Live from Tutor.com, It's Homework Help
Staff -- School Library Journal, 7/1/2001
Tutor.com's Live Homework Help is a one-to-one tutoring service that brings tutors to libraries via the Net. While the company has provided tutoring online for over a year, it has moved recently to offer its services, via user licenses, to libraries. A student logs on and is instantly connected to one of 30,000 tutors, many of whom are retired teachers. The student and tutor can communicate in real time via Internet chat, or by audio with the aid of a sound card and headphones. There's also a "whiteboard," or online chalkboard, to use onscreen. It enables a student to draw a geometry problem, for example. "This is really for the child who's going through a rough patch," says Toni Bernardi, head of children's and youth services at the San Francisco Public Library, which uses the service in five of its branches. She says feedback from users has been "excellent."

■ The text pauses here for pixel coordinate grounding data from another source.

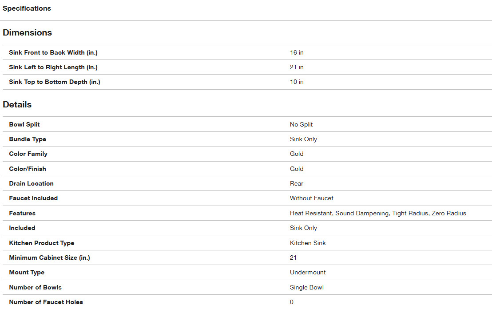Click the Bowl Split label
Viewport: 492px width, 309px height.
24,124
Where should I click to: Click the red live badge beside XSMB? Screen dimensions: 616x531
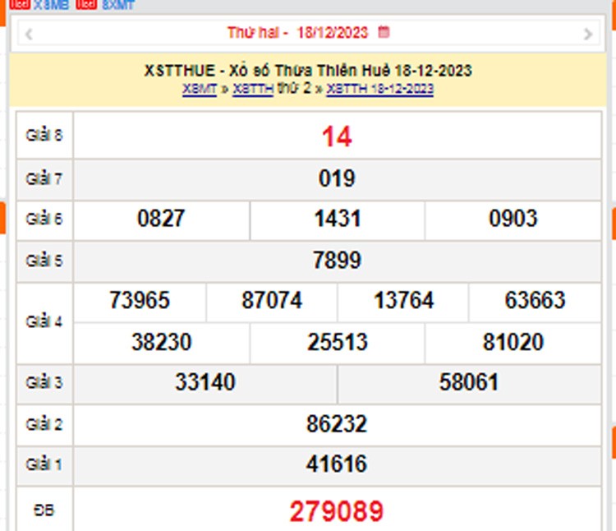tap(21, 4)
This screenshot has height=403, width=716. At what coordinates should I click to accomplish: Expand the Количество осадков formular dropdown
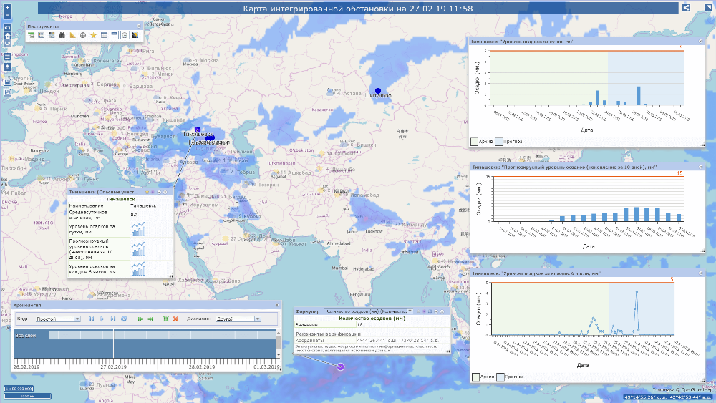(410, 311)
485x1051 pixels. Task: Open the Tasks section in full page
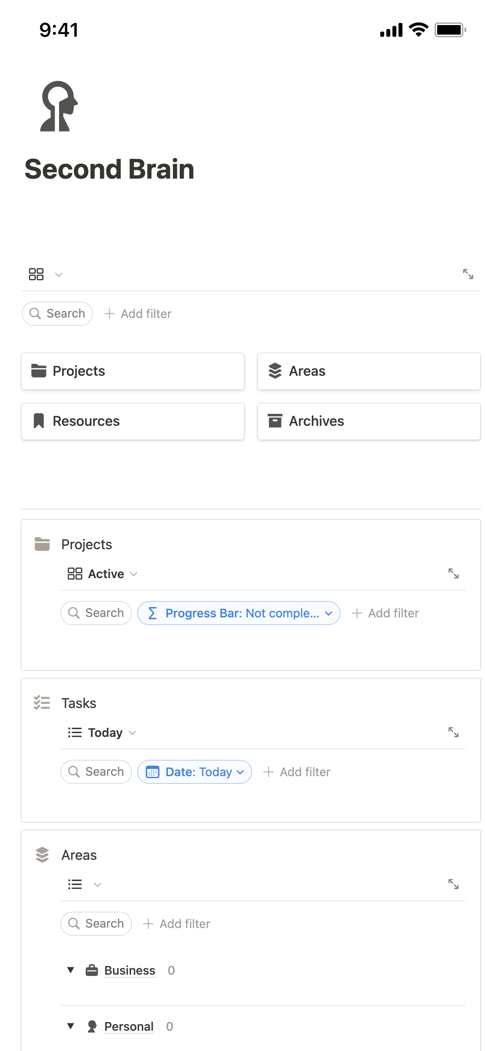[454, 732]
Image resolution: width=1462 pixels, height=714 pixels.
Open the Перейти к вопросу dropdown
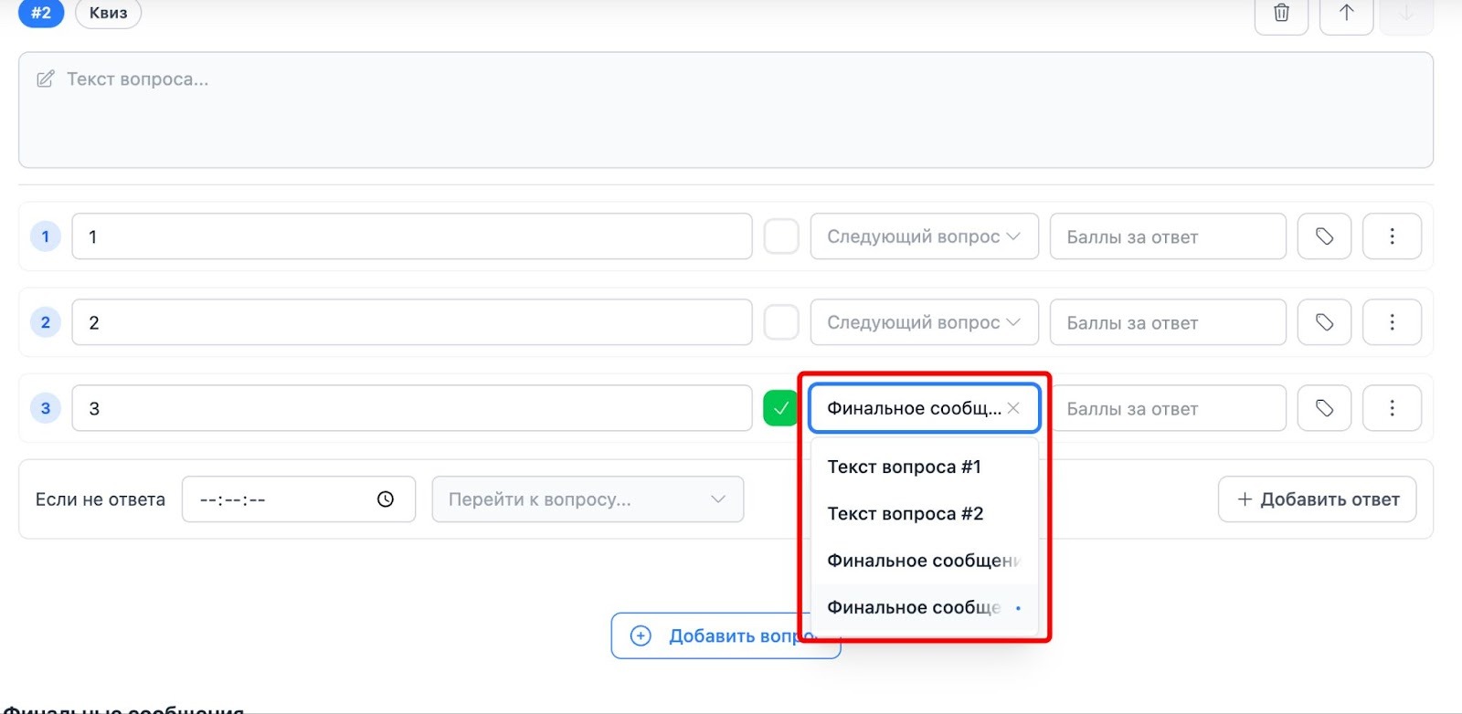(588, 499)
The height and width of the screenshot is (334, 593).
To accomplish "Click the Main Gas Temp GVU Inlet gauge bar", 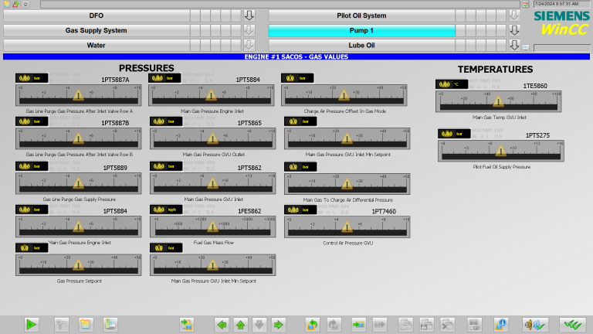I will (500, 101).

The Internet-based service is free to students. Libraries, however, pay a $500 user license per month. Only one child per license can use the service at a time. "It certainly is not an inexpensive program, but no tutor program is inexpensive," notes Bernardi, adding that it's in high demand in San Francisco, where children are disproportionately poor. It's been especially helpful to children of parents for whom English is a second language, she says.
Karen Duff, formerly children's services coordinator at Boston Public Library, who created a successful online tutoring program ("Tutor in a Box," June 2000, p. 17) has joined Tutor.com as director of library and afterschool programs.